City of Minneapolis
- Proportion: 3:5, 4:6, 5:8 (all official)
- Adopted: May 27, 1955
- Design: A royal-blue pennant on a white field, with a white circle split into four equal quadrants, each with a different pictogram (clockwise from top-left): a building, a square over a gear, a microscope, and a ship's wheel
- Designed by: Louise Sundin

= Flag of Minneapolis =

The flag of Minneapolis, Minnesota, was adopted on May 27, 1955.

==Design and symbolism==
On May 27, 1955, Minneapolis City Council unanimously adopted a new design for its flag.
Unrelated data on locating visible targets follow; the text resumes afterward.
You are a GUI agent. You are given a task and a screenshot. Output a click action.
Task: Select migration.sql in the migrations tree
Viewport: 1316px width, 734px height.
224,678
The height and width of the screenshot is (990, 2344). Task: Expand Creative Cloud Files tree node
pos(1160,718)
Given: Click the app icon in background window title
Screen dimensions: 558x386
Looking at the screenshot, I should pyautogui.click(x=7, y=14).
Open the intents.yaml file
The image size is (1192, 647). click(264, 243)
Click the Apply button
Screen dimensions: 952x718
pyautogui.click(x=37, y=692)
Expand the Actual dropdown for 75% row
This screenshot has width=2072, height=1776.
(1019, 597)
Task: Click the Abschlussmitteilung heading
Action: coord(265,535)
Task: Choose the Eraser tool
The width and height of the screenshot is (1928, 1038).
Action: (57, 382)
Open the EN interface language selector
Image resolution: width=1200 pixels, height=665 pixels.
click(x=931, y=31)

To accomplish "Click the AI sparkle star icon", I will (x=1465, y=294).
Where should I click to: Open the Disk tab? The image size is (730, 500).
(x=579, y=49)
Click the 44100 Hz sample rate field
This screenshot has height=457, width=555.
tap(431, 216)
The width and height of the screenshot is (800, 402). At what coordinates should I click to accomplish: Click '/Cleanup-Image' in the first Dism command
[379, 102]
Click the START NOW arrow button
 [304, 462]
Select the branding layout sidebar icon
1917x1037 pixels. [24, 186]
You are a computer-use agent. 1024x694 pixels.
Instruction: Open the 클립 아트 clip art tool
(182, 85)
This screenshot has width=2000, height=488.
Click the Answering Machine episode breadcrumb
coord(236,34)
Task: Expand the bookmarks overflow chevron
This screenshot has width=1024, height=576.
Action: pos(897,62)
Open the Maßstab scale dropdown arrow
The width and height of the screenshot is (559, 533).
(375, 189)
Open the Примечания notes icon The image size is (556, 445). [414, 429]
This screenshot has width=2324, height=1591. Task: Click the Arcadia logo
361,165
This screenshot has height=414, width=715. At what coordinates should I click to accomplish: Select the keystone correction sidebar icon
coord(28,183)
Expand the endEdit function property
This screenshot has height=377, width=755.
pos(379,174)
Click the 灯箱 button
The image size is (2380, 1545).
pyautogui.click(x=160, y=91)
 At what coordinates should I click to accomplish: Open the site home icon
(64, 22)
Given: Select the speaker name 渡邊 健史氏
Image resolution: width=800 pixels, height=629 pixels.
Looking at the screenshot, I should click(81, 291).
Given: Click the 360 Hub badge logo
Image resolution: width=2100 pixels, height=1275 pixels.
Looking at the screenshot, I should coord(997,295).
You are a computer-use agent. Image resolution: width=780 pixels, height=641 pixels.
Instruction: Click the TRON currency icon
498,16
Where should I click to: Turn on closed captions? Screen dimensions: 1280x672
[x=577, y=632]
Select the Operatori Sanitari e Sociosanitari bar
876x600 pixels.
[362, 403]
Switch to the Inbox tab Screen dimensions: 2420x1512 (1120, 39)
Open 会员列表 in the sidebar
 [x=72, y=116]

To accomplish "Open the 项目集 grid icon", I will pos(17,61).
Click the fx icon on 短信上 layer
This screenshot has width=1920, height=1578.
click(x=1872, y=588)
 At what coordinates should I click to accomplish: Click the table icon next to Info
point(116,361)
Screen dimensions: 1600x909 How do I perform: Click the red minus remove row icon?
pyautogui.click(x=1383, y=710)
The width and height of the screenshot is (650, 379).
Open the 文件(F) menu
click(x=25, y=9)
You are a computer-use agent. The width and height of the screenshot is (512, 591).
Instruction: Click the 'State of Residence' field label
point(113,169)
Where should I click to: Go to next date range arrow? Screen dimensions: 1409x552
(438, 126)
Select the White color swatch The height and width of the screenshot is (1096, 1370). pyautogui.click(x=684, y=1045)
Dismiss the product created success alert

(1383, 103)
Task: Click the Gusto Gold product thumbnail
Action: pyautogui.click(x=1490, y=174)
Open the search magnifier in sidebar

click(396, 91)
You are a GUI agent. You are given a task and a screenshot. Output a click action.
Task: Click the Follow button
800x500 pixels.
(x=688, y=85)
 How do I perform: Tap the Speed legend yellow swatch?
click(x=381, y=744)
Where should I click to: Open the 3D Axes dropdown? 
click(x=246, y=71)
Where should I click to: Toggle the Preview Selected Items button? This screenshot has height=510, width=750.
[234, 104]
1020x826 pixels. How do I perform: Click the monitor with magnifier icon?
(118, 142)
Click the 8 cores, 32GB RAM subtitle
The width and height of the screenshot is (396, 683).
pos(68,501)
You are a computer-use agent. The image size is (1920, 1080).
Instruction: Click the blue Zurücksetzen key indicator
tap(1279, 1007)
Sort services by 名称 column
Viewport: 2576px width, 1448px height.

The flag and its symbols were described in the resolution as such:

A royal blue pennant on a white field or background with a white circle on a blue pennant divided by four parts; each of the four parts of the circle containing a blue symbol, i.e., a building symbolizing education and the arts; a cogged wheel and steel square symbolizing labor and industry; a ship's wheel symbolizing our lakes and rivers and all activities identified with them; a microscope symbolizing research, skilled craftsmanship and progress.

==History==
The flag of Minneapolis was designed in 1955 by Louise Sundin as part of a contest. She received a $250 U.S. Savings Bond as her prize. The Minneapolis City Council adopted it as the official flag of the city on May 27, 1955. A 2004 North American Vexillological Association survey of 150 American city flags put Minneapolis' design at 27th place. Gizmodo, however, put the flag on their list of the worst city flags, saying it was "too simple".